• **What to work on**
Rewrite these entries, substituting "Window" for every "Viewport" and leaving all else as it is.

···

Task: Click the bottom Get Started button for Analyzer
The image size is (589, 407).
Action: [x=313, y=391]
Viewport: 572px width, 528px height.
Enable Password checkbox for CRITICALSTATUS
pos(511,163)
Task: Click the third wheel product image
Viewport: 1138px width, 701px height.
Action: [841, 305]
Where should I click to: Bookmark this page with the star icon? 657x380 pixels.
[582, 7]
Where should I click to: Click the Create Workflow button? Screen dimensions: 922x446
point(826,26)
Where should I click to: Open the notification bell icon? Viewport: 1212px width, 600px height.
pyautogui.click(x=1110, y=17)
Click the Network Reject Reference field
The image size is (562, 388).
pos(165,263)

···

• **Answer to this task**
Task: Click the bottom Get Started button for Analyzer
The image size is (589, 407).
Action: [x=313, y=391]
Window: 572px width, 528px height.
Enable Password checkbox for CRITICALSTATUS
pos(511,163)
Task: Click the third wheel product image
Window: 1138px width, 701px height.
Action: [841, 305]
Where should I click to: Bookmark this page with the star icon? 657x380 pixels.
[582, 7]
Where should I click to: Click the Create Workflow button? Screen dimensions: 922x446
point(826,26)
Where should I click to: Open the notification bell icon? Window: 1212px width, 600px height.
pyautogui.click(x=1110, y=17)
Click the Network Reject Reference field
The image size is (562, 388).
pos(165,263)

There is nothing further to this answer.